--- WHAT IS EXPECTED ---
Write the full listing out again, word for word, but omit the pictures.

--- INPUT DATA ---
□ □ □

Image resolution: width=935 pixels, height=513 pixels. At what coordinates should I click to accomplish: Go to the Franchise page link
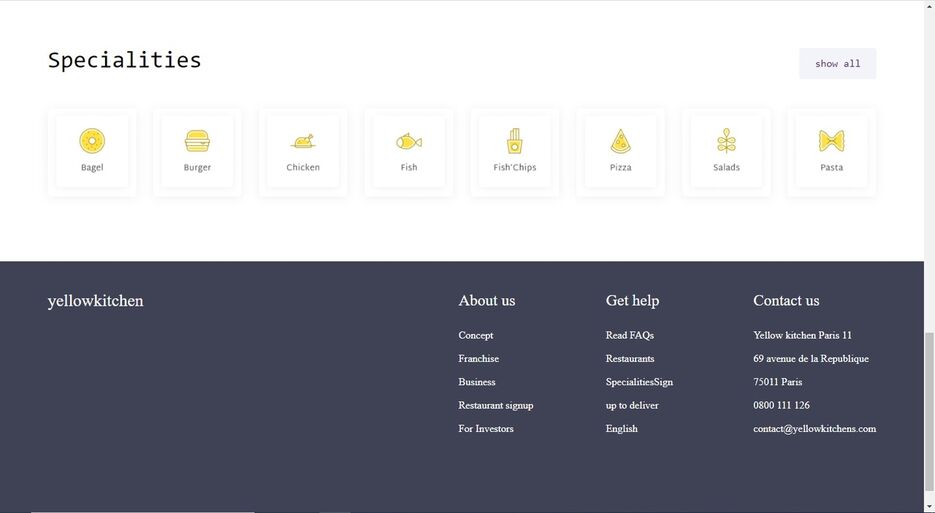click(x=478, y=358)
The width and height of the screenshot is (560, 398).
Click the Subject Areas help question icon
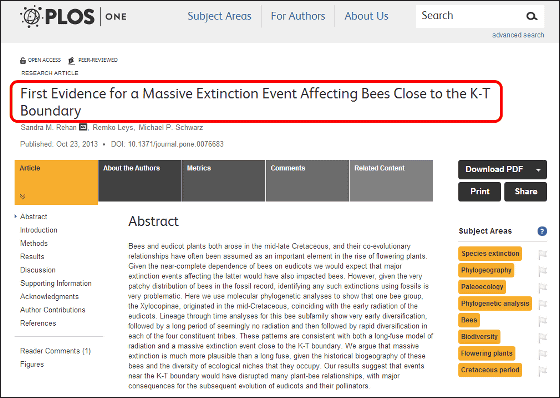[x=542, y=231]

□ □ □

--- TASK ANSWER ---
Image resolution: width=935 pixels, height=513 pixels. At what coordinates should I click to accomplish: Go to the Franchise page link
click(x=478, y=358)
The width and height of the screenshot is (560, 398).
Click the Subject Areas help question icon
[x=542, y=231]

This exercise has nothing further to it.